Summary
Two people give the same agent the same task and get wildly different results. Most of the time it isn't the prompt — it's that one of them gave the agent a memory and the other is re-explaining themselves at the start of every session. A model is stateless by default: brilliant for ninety seconds, then a blank slate. Memory is the layer that turns a clever one-off into a teammate that knows your codebase, remembers the decision you made last week, and gets better the longer it works with you.
This is a field guide to building that layer on purpose. We start with why agents forget and the taxonomy that makes the rest make sense — working, episodic, semantic, procedural memory — then build it the way you actually should: plain files first, one fact per file, before any vector database. From there we get into the parts everyone underestimates: deciding what's even worth remembering, getting the right memory back out (retrieval is the hard half), and what to do when a memory goes stale and starts lying to you.

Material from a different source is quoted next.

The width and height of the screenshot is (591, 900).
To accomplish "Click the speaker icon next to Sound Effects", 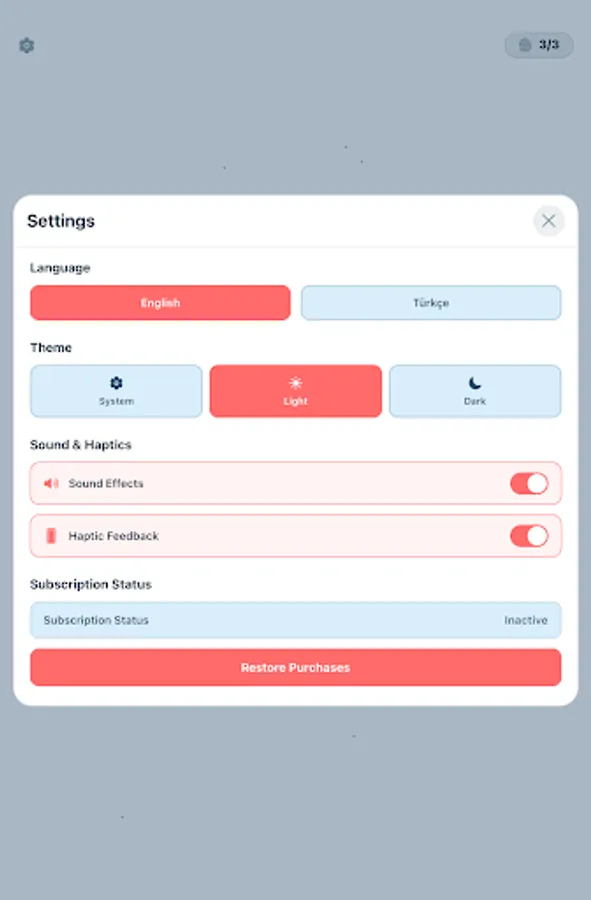I will pyautogui.click(x=52, y=483).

We cover the scoping decisions — shared brain vs. per-agent, per-user vs. per-project — the read-before-act / write-after loop that makes memory compound, and when to graduate from files to a real store with versioning and redaction.
It's a companion to Building Your Agentic OS and Running the Fleet — where those build the system around the agent, this one goes deep on the single pillar that most changes how an agent feels to work with. By the end you'll have a memory you can stand up this afternoon, and the judgment to know what to put in it and what to leave out.
This is a living document and will be updated as the tools and patterns evolve.